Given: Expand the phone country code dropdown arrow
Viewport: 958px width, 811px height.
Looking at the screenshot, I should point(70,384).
::::
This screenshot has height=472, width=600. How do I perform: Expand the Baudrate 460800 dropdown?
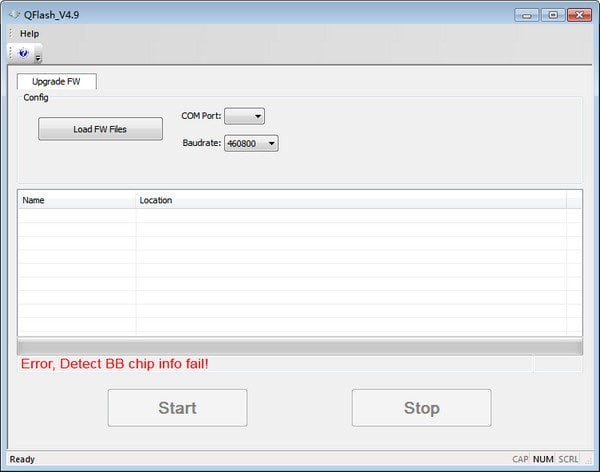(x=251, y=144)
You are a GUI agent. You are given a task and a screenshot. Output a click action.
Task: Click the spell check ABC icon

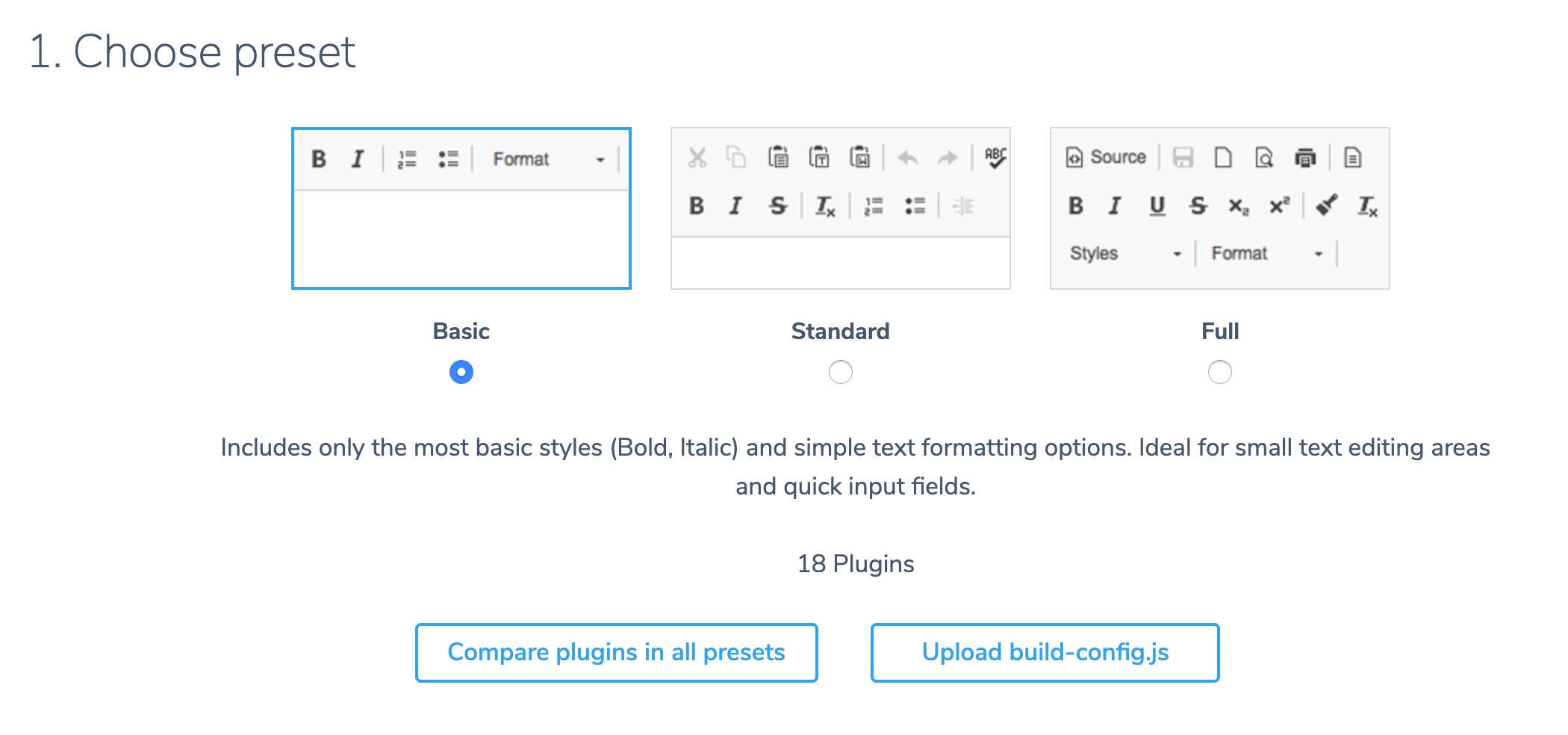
::::
§ TASK BRIEF: Would you transcribe the lines above exactly, going from the line bearing "This screenshot has" through the line bearing "Task: Click the spell check ABC icon", and drop the pictures from the copy?

§ TASK RESULT:
This screenshot has height=472, width=600. How do I perform: Expand the Baudrate 460800 dropdown?
(x=251, y=144)
You are a GUI agent. You are given a task and a screenshot. Output a click action.
Task: Click the spell check ABC icon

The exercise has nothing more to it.